Marc Miskin has given life to a technology that’s eluded the world’s top nanoscientists for decades: robots too small to see. Miskin’s tiny bots piggyback on more than 50 years of electronics innovation, making it possible to build silicon chips smaller than the width of a human hair. The challenge was getting these circuits, which function as the robots’ brains, to move: previous approaches to connecting them to a pair of microscopic legs required too much voltage to work at such a tiny scale.
His technique fabricates legs from sheets of platinum a dozen or so atoms thick, capped on one side with an even smaller layer of titanium. When activated with a current—generated by solar cells attached to the robot brain—the platinum bends, causing the bot to march forward. Miskin’s initial prototype, which he developed as a postdoctoral researcher at Cornell University, requires only one-fifth of a volt to move and measures just 40 by 40 microns—smaller than many single-celled microorganisms. It’s recognized by Guinness World Records as the smallest ever walking robot, and a million of them at a time can be fabricated on a single 10-centimeter wafer.

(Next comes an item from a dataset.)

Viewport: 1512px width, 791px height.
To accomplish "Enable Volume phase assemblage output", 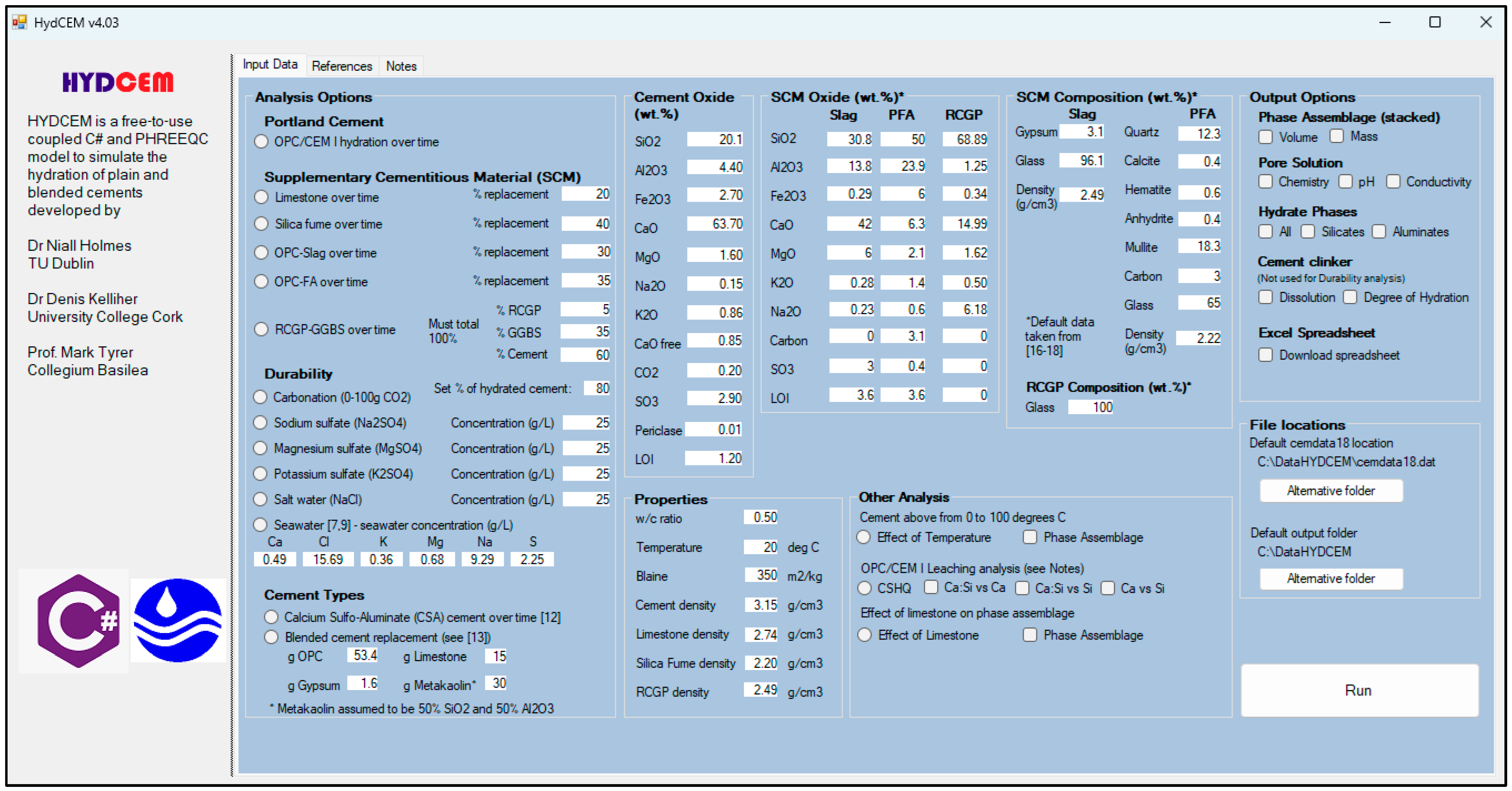I will tap(1266, 137).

For now, Miskin’s robot does little more than prance under a microscope, but his lab at the University of Pennsylvania, where he’s a professor of electrical and systems engineering, is fabricating limbs for a “smart bot” with programmable memory, developed with researchers at the University of Michigan. In the longer term, Miskin envisions tiny bots being used to engineer new materials, rid crops of pests, or even act as microscopic surgeons, programmed to eliminate cancer cells one by one.